Tonight is the first time he’s agreed to go out with the group in over a month.
Maya organized it.
“Low-key,” she promised. “Just tacos and margs. No emotional ambushes.”
He almost bailed three times.
He’s here anyway.
The taqueria is loud, bright, packed.
He spots Maya first: she’s at the long table in the back, waving like a maniac, curls piled on top of her head, wearing the yellow top that makes her look like summer.
He weaves through the crowd.
That’s when he sees her.
Lena is already seated, three seats down from Maya, staring at her menu like it holds the secrets of the universe.
She looks thinner.
Her hair is shorter, a blunt cut that brushes her collarbone.
She’s wearing a green sweater he doesn’t recognize.
His heart stops, restarts, stutters like an old engine.
Maya catches his eye and mouths: I didn’t know. I swear.
He believes her.
He could still leave.
He could turn around, walk out, text some excuse about food poisoning.
Instead he walks forward.
Lena looks up at the exact second he reaches the table.
Their eyes lock.
The noise of the restaurant falls away.
She looks like someone who hasn’t slept in a month.
She looks like the most beautiful thing he’s ever seen.
“Hi,” he says.
His voice is steady.
He’s proud of that.
“Hi,” she answers, barely audible.
Maya stands up, pulls him into a quick hug that feels like armor.

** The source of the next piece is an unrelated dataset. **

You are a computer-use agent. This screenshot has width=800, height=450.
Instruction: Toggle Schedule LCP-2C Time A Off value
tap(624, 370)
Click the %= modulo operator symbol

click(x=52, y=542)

“Sit here,” she says, shoving him into the chair directly across from Lena. “I’m getting you a margarita the size of your head.”
He sits.
The table is suddenly fascinated by their phones.
Lena’s hands are shaking.
She hides them under the table.
“You cut your hair,” he says, because it’s the safest thing he can think of.
“Yeah.” She touches it self-consciously. “Needed… something different.”
“It looks good.”
She swallows. “You look… healthy.”
He almost laughs.
Healthy.
Like the weight loss and the running and the not-crying-himself-to-sleep is a lifestyle choice and not survival.
“Thanks,” he says.
The waiter comes.
They order without looking at the menu.
Same as always: al pastor for him, carnitas for her, extra pineapple.
Some things don’t change even when everything else does.
Maya returns with two margaritas and a look that says she’s ready to murder anyone who makes this worse.
Conversation starts in fits and starts.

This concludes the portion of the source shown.